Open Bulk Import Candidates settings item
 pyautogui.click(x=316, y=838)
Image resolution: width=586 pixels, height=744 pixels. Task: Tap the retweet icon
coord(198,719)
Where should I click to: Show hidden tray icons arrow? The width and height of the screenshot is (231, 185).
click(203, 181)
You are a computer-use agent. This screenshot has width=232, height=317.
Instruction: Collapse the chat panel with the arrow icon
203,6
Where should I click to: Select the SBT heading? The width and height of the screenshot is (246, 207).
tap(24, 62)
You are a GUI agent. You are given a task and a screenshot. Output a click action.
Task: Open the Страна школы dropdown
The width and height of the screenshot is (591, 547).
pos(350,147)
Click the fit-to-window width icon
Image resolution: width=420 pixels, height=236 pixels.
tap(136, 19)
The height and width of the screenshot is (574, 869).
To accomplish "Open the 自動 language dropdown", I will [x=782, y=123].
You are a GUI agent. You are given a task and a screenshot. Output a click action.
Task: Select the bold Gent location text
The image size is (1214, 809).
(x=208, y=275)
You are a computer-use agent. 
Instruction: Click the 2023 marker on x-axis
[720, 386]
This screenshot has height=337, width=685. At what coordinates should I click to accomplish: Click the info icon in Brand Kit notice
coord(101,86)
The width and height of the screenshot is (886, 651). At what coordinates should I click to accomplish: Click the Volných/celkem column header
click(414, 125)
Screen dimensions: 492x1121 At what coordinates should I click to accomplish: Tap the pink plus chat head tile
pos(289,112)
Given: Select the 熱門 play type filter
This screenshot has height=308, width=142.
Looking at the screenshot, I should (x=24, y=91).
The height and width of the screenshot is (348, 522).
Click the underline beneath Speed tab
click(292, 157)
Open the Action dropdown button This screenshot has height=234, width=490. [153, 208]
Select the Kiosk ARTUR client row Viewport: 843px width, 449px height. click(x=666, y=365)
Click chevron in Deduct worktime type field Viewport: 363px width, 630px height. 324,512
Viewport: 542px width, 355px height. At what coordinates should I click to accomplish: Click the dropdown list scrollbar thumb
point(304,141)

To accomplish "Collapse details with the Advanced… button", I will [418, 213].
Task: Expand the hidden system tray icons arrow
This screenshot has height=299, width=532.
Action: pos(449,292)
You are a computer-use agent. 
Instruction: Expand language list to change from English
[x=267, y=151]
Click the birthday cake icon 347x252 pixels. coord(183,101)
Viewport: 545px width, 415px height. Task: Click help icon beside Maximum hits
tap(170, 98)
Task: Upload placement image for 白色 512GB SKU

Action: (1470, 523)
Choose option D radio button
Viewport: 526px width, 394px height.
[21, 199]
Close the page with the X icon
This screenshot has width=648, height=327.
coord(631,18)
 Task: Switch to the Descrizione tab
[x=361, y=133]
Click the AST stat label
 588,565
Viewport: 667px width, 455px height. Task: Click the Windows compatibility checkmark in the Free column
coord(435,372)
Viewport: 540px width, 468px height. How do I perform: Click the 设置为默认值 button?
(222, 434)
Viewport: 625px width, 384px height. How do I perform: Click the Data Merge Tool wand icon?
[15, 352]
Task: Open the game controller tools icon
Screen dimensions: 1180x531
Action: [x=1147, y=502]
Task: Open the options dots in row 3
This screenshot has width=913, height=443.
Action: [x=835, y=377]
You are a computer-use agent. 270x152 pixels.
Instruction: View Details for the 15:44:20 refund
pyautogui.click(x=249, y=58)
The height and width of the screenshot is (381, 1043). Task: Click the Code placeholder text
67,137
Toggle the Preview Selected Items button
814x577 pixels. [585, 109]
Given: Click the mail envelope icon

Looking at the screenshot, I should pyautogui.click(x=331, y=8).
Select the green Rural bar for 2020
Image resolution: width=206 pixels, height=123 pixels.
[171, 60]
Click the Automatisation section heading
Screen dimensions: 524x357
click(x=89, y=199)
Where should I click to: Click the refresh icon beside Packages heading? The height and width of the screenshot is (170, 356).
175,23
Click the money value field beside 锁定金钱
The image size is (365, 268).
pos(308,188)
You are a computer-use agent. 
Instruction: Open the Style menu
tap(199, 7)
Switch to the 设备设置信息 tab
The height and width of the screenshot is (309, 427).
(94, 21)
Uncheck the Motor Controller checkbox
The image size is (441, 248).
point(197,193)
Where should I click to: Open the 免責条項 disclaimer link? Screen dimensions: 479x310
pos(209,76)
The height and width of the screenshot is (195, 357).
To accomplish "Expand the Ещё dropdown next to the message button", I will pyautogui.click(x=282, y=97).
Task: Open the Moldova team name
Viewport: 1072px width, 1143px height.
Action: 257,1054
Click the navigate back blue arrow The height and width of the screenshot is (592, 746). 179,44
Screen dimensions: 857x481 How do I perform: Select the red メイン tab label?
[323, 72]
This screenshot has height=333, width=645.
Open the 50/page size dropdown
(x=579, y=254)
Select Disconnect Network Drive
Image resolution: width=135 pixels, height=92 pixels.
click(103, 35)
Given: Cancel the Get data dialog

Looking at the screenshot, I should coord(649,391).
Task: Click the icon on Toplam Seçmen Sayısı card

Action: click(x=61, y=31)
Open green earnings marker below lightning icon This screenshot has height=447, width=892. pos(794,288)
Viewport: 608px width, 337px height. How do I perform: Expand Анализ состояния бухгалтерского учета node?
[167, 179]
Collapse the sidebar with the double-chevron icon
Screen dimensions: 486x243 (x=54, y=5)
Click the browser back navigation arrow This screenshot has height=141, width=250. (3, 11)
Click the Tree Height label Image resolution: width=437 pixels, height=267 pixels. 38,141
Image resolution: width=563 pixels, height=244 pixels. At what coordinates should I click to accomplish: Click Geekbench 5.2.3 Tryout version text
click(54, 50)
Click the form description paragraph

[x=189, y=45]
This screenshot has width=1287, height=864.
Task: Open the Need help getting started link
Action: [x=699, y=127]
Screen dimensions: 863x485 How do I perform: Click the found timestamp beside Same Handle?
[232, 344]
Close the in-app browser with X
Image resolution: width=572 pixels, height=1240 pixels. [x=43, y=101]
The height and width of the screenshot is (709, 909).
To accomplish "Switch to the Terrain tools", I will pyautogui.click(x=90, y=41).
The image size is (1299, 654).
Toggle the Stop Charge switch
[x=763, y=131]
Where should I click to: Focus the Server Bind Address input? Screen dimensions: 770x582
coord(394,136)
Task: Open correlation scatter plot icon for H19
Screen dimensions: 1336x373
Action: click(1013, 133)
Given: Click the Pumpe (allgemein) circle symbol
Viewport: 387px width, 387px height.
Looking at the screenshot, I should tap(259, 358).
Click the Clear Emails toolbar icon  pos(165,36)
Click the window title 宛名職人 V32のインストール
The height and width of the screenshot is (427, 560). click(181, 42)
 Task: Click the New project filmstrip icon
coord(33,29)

┄┄┄┄┄┄┄┄┄┄

* Work required
In the listing above, which lines include the string "will"? Return every one of them.

* Answer section
To accomplish "Open the 自動 language dropdown", I will [x=782, y=123].
To accomplish "Collapse details with the Advanced… button", I will [418, 213].
To accomplish "Expand the Ещё dropdown next to the message button", I will pyautogui.click(x=282, y=97).
To accomplish "Switch to the Terrain tools", I will pyautogui.click(x=90, y=41).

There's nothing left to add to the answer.